**Task to complete**
Your task is to print each entry exactly as written.

**Data to process**

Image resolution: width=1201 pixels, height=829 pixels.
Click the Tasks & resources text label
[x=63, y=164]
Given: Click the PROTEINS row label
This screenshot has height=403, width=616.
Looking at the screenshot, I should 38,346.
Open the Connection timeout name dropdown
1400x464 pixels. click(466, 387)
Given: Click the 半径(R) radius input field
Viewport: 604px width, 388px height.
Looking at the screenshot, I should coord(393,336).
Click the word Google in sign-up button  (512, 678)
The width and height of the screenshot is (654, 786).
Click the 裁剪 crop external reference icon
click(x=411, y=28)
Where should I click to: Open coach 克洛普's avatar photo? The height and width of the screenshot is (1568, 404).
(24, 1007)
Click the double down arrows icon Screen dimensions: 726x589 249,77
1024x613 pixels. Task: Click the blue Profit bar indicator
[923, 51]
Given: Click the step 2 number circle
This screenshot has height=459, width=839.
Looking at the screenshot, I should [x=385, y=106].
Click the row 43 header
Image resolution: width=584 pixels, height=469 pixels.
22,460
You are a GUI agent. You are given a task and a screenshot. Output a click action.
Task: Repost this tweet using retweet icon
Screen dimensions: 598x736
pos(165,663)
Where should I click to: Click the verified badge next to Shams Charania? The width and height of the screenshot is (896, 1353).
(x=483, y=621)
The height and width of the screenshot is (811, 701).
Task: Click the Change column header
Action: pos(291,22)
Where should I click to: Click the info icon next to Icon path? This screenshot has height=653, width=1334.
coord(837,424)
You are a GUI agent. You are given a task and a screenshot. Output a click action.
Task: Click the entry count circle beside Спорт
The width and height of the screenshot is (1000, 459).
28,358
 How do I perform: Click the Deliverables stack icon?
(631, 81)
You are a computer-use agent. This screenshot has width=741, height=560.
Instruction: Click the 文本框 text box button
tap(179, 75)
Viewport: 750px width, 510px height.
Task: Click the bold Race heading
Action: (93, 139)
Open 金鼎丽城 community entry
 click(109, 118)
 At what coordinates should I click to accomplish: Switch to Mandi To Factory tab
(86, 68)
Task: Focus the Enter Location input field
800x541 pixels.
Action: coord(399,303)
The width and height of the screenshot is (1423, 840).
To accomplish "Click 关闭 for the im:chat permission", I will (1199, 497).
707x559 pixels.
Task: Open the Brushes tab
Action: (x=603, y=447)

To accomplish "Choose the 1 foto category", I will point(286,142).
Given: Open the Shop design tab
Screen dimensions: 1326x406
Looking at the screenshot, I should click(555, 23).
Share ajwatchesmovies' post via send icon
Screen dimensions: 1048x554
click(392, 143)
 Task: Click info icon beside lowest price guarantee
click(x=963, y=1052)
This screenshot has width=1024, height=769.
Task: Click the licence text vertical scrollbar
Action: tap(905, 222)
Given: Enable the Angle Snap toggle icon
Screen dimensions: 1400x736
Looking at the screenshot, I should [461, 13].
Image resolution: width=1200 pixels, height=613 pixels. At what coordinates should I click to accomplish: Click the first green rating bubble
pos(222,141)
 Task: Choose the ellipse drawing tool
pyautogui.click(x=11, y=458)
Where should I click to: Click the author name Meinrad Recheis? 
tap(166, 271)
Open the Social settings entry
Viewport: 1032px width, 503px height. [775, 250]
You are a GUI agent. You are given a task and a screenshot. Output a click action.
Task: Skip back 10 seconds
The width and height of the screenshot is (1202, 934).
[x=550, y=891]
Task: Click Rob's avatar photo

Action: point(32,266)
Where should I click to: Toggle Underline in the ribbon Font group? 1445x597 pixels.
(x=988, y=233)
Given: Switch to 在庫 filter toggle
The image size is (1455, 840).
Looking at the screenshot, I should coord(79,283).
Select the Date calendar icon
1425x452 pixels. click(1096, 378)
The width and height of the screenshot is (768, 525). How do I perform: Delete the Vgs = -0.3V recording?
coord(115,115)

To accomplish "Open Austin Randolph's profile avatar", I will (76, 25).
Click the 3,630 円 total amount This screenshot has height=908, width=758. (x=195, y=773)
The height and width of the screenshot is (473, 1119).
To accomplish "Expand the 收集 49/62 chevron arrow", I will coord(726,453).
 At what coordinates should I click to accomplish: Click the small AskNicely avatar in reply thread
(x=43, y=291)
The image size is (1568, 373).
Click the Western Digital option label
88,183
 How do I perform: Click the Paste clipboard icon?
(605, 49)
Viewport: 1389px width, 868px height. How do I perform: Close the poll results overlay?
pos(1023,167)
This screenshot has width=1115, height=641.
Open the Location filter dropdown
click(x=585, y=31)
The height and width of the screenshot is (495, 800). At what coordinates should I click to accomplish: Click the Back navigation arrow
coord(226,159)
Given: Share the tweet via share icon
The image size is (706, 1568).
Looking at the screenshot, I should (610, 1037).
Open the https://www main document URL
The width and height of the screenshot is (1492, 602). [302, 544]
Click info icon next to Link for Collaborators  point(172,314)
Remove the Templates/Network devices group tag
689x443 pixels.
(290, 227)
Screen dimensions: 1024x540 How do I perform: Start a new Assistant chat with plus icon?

**Solved exercise**
Image resolution: width=1201 pixels, height=829 pixels.
Click the Tasks & resources text label
[x=63, y=164]
Given: Click the PROTEINS row label
This screenshot has height=403, width=616.
Looking at the screenshot, I should 38,346.
Open the Connection timeout name dropdown
1400x464 pixels. click(466, 387)
Given: Click the 半径(R) radius input field
Viewport: 604px width, 388px height.
Looking at the screenshot, I should coord(393,336).
Click the word Google in sign-up button  (512, 678)
The width and height of the screenshot is (654, 786).
Click the 裁剪 crop external reference icon
click(x=411, y=28)
Where should I click to: Open coach 克洛普's avatar photo? The height and width of the screenshot is (1568, 404).
(24, 1007)
Click the double down arrows icon Screen dimensions: 726x589 249,77
1024x613 pixels. Task: Click the blue Profit bar indicator
[923, 51]
Given: Click the step 2 number circle
This screenshot has height=459, width=839.
Looking at the screenshot, I should [x=385, y=106].
Click the row 43 header
Image resolution: width=584 pixels, height=469 pixels.
22,460
You are a GUI agent. You are given a task and a screenshot. Output a click action.
Task: Repost this tweet using retweet icon
Screen dimensions: 598x736
pos(165,663)
Where should I click to: Click the verified badge next to Shams Charania? The width and height of the screenshot is (896, 1353).
(x=483, y=621)
The height and width of the screenshot is (811, 701).
Task: Click the Change column header
Action: pos(291,22)
Where should I click to: Click the info icon next to Icon path? This screenshot has height=653, width=1334.
coord(837,424)
You are a GUI agent. You are given a task and a screenshot. Output a click action.
Task: Click the entry count circle beside Спорт
The width and height of the screenshot is (1000, 459).
28,358
 How do I perform: Click the Deliverables stack icon?
(631, 81)
You are a computer-use agent. This screenshot has width=741, height=560.
Instruction: Click the 文本框 text box button
tap(179, 75)
Viewport: 750px width, 510px height.
Task: Click the bold Race heading
Action: (93, 139)
Open 金鼎丽城 community entry
 click(109, 118)
 At what coordinates should I click to accomplish: Switch to Mandi To Factory tab
(86, 68)
Task: Focus the Enter Location input field
800x541 pixels.
Action: coord(399,303)
The width and height of the screenshot is (1423, 840).
To accomplish "Click 关闭 for the im:chat permission", I will (1199, 497).
707x559 pixels.
Task: Open the Brushes tab
Action: (x=603, y=447)

To accomplish "Choose the 1 foto category", I will point(286,142).
Given: Open the Shop design tab
Screen dimensions: 1326x406
Looking at the screenshot, I should click(555, 23).
Share ajwatchesmovies' post via send icon
Screen dimensions: 1048x554
click(392, 143)
 Task: Click info icon beside lowest price guarantee
click(x=963, y=1052)
This screenshot has width=1024, height=769.
Task: Click the licence text vertical scrollbar
Action: tap(905, 222)
Given: Enable the Angle Snap toggle icon
Screen dimensions: 1400x736
Looking at the screenshot, I should [461, 13].
Image resolution: width=1200 pixels, height=613 pixels. At what coordinates should I click to accomplish: Click the first green rating bubble
pos(222,141)
 Task: Choose the ellipse drawing tool
pyautogui.click(x=11, y=458)
Where should I click to: Click the author name Meinrad Recheis? 
tap(166, 271)
Open the Social settings entry
Viewport: 1032px width, 503px height. [775, 250]
You are a GUI agent. You are given a task and a screenshot. Output a click action.
Task: Skip back 10 seconds
The width and height of the screenshot is (1202, 934).
[x=550, y=891]
Task: Click Rob's avatar photo

Action: point(32,266)
Where should I click to: Toggle Underline in the ribbon Font group? 1445x597 pixels.
(x=988, y=233)
Given: Switch to 在庫 filter toggle
The image size is (1455, 840).
Looking at the screenshot, I should coord(79,283).
Select the Date calendar icon
1425x452 pixels. click(1096, 378)
The width and height of the screenshot is (768, 525). How do I perform: Delete the Vgs = -0.3V recording?
coord(115,115)

To accomplish "Open Austin Randolph's profile avatar", I will (76, 25).
Click the 3,630 円 total amount This screenshot has height=908, width=758. (x=195, y=773)
The height and width of the screenshot is (473, 1119).
To accomplish "Expand the 收集 49/62 chevron arrow", I will coord(726,453).
 At what coordinates should I click to accomplish: Click the small AskNicely avatar in reply thread
(x=43, y=291)
The image size is (1568, 373).
Click the Western Digital option label
88,183
 How do I perform: Click the Paste clipboard icon?
(605, 49)
Viewport: 1389px width, 868px height. How do I perform: Close the poll results overlay?
pos(1023,167)
This screenshot has width=1115, height=641.
Open the Location filter dropdown
click(x=585, y=31)
The height and width of the screenshot is (495, 800). At what coordinates should I click to accomplish: Click the Back navigation arrow
coord(226,159)
Given: Share the tweet via share icon
The image size is (706, 1568).
Looking at the screenshot, I should (610, 1037).
Open the https://www main document URL
The width and height of the screenshot is (1492, 602). [302, 544]
Click info icon next to Link for Collaborators  point(172,314)
Remove the Templates/Network devices group tag
689x443 pixels.
(290, 227)
Screen dimensions: 1024x540 How do I perform: Start a new Assistant chat with plus icon?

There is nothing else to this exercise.